One of the ways volunteer managers keep volunteers coming back time after time is by shielding them from the internal nonsense of our organizations. We shield them from overbearing managers, from economic concerns, from mercenary marketing schemes and from the daily grind. We serve up the part of our organizations that should be on the forefront and sometimes is not.
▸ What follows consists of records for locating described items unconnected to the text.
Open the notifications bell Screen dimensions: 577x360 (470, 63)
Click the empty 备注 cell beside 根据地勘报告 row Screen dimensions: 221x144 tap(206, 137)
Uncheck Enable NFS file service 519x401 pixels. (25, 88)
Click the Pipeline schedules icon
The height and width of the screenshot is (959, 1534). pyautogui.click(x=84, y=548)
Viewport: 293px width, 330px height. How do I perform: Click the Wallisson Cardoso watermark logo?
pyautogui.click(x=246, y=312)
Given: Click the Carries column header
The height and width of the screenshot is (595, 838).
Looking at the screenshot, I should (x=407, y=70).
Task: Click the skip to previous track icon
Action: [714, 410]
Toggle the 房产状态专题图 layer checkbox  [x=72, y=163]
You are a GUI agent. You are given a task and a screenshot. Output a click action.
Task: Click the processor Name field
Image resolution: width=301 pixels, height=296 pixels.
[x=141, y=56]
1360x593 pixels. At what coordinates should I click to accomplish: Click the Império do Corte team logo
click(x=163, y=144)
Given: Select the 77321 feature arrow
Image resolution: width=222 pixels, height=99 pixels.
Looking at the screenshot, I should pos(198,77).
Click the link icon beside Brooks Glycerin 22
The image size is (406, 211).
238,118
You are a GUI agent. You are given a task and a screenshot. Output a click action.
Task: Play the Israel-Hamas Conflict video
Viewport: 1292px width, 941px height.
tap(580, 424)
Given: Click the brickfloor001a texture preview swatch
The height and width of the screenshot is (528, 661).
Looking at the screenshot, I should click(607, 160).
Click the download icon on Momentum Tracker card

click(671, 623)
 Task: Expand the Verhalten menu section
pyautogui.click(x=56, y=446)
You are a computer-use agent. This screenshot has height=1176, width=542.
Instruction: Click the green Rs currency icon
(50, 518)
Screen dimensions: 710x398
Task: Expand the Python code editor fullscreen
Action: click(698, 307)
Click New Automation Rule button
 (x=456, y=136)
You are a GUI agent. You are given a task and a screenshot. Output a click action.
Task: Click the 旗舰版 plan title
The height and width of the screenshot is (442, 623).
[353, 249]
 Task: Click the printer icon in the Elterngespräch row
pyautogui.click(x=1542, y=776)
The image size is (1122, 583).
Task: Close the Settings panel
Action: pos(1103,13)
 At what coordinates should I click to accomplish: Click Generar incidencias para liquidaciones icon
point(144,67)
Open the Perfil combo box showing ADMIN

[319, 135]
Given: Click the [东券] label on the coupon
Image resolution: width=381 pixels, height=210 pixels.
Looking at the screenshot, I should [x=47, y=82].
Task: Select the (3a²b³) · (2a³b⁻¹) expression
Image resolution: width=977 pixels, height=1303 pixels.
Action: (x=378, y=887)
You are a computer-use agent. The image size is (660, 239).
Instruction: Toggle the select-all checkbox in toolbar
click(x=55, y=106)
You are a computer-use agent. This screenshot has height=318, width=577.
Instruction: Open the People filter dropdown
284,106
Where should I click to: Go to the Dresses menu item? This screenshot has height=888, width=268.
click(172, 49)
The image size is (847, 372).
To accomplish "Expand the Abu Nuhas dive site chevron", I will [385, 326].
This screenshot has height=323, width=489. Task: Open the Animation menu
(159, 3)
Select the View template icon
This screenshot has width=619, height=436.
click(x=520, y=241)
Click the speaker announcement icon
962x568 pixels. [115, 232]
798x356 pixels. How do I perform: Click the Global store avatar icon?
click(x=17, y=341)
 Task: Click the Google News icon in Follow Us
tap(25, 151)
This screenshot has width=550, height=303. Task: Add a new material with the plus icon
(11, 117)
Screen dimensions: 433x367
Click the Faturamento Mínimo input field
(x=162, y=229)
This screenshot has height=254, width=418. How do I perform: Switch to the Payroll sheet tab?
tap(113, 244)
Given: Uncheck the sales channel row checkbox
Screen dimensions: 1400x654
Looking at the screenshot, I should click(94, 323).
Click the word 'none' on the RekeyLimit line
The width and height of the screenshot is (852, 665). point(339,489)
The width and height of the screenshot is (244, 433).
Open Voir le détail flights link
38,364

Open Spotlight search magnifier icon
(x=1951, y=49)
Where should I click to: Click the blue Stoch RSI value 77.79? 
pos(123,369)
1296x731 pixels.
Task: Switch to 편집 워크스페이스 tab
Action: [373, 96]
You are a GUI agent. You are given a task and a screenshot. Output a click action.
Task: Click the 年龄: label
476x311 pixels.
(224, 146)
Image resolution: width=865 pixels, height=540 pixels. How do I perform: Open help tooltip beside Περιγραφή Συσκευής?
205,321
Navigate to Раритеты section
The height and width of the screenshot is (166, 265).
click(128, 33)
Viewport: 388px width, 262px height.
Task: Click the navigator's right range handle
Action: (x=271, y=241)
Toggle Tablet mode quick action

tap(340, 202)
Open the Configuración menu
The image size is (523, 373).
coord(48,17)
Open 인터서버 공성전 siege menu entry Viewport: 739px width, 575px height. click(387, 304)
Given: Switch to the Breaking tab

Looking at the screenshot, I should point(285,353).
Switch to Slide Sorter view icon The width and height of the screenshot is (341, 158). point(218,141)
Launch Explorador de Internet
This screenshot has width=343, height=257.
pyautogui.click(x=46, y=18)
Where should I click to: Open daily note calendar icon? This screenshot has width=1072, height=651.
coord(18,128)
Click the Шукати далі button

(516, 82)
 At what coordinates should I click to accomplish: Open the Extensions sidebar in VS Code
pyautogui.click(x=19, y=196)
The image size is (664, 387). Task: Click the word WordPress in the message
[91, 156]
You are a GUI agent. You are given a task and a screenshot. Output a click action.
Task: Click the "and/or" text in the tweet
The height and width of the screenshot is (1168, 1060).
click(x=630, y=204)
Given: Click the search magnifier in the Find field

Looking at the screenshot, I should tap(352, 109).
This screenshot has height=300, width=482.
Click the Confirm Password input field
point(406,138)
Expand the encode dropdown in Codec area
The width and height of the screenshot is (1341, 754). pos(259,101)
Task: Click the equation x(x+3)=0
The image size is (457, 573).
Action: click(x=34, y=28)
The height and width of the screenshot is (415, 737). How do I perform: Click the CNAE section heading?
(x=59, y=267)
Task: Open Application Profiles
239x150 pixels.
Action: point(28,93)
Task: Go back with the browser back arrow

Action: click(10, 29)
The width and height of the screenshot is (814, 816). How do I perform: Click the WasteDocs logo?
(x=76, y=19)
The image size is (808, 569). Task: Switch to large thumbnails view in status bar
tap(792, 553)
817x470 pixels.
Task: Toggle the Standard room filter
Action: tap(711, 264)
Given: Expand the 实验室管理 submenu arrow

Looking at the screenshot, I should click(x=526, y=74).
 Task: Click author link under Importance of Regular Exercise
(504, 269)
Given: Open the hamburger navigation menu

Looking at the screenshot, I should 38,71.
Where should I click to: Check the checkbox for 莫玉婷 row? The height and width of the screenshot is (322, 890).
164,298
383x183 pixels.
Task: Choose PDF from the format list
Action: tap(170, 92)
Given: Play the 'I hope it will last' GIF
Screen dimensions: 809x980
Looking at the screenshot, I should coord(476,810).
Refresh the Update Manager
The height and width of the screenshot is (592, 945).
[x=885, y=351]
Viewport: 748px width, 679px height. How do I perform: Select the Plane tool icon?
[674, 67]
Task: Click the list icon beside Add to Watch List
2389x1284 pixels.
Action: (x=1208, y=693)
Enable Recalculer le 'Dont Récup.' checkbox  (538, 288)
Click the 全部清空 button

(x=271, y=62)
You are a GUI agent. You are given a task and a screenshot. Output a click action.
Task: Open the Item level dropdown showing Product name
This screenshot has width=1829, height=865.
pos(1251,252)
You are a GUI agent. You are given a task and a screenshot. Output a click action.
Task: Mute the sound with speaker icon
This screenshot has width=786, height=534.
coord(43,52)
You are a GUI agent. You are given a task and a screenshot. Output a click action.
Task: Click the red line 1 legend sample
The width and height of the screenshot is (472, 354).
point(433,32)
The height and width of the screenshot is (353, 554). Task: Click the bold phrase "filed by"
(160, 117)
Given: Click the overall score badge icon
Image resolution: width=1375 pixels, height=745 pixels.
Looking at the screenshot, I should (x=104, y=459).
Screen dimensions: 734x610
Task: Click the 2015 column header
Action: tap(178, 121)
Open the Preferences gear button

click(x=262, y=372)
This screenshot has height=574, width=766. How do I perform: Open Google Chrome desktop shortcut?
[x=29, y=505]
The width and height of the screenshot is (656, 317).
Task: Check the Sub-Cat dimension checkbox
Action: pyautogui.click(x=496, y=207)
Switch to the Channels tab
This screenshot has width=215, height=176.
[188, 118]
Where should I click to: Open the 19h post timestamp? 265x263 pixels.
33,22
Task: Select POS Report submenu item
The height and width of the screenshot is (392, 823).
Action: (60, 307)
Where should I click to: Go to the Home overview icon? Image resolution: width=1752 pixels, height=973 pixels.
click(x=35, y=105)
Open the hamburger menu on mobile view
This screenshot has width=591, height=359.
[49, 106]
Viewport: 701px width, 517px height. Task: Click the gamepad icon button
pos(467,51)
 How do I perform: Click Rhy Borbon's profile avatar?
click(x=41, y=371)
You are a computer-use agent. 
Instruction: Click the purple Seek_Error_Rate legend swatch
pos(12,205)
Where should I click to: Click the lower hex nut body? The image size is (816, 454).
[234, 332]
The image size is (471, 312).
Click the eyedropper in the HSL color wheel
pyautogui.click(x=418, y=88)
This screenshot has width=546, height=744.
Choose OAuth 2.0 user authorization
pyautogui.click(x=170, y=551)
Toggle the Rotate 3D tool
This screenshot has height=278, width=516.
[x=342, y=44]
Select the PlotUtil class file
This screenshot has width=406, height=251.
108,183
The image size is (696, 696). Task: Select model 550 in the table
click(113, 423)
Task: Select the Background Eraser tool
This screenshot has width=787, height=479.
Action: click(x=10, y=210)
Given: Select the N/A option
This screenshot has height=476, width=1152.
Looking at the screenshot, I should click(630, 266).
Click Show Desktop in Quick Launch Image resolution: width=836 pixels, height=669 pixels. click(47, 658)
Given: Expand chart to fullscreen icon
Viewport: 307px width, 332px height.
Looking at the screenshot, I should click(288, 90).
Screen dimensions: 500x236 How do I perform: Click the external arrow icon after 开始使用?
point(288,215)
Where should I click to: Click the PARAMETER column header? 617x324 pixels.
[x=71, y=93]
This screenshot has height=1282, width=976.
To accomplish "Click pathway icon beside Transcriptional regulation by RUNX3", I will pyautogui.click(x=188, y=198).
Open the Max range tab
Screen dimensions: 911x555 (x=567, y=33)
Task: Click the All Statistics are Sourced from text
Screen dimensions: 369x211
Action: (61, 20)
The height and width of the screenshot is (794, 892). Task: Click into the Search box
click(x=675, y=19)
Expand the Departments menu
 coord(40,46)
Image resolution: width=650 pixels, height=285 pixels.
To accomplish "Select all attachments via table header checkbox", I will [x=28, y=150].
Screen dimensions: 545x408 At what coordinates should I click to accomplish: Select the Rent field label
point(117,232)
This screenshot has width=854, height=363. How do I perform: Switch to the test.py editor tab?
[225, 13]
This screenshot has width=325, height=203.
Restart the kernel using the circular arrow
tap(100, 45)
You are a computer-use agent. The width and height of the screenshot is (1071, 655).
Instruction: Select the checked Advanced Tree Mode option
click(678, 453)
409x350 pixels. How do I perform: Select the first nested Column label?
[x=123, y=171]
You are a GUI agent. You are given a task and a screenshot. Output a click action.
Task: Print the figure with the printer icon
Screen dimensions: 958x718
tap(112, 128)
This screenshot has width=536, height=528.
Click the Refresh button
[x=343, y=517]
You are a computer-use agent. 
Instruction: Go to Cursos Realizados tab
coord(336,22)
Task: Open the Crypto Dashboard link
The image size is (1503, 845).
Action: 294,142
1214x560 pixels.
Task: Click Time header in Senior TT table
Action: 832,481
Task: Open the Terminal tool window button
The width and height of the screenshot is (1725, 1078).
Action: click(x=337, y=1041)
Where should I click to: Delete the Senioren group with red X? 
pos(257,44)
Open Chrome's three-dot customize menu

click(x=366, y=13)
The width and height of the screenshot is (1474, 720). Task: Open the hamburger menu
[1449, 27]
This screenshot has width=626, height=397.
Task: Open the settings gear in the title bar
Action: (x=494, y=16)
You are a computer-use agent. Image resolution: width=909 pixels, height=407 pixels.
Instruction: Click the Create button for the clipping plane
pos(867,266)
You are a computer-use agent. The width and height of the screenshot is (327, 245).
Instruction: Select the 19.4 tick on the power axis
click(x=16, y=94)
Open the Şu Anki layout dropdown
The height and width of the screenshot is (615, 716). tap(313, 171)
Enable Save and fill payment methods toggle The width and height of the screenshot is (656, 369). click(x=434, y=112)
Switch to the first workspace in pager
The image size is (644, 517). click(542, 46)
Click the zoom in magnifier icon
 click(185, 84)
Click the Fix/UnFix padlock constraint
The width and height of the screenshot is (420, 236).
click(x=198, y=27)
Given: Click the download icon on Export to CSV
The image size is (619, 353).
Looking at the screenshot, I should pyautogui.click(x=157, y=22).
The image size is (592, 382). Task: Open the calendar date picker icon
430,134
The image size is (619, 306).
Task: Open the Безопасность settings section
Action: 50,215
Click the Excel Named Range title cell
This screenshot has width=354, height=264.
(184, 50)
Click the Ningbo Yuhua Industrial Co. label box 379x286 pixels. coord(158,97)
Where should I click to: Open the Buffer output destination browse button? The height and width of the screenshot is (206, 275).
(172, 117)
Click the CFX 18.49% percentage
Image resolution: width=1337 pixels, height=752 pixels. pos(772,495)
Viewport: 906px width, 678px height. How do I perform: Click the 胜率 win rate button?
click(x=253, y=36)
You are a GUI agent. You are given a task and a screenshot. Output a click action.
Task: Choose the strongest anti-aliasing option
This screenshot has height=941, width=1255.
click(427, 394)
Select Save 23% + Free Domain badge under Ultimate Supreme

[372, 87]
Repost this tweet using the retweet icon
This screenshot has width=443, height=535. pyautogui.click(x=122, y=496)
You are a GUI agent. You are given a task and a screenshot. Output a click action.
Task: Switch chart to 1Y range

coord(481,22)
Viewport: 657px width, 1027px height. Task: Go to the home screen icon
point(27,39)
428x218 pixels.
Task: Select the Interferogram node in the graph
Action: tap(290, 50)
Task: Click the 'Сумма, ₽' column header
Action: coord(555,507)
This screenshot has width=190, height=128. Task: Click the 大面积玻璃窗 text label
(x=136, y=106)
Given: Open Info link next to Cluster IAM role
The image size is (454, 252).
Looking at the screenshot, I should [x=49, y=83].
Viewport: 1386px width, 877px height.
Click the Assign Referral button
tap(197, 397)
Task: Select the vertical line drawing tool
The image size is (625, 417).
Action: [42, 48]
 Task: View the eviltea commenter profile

Should we prepare our volunteers for possible employment? I personally don’t think so. The vast majority of volunteers do not want to work for our organizations. They want to be part time, have that rich and rewarding volunteer experience and then go home fullfilled. They don’t want the things we deal with day after day. Frankly, I don’t want to give them access to the inner workings of the organization. They may not like what they see as much as the version they see now. Because we, as volunteer managers absorb, deflect and hide the trivial and annoying, our volunteers are free to do good work that is pure and untainted. That is a wonderful gift we give to them and we should be proud of that gift. And the gift of an unfettered volunteer to those we serve is truly remarkable.

There’s another reason not to let volunteers be part of the noisy, grinding engine that is the core of our organizations. Instead of being an oil filter, the volunteers are the steering wheel that keeps our organizations headed in the right direction.That other reason? We, volunteer managers want to ride up front where the view is spectacular, too.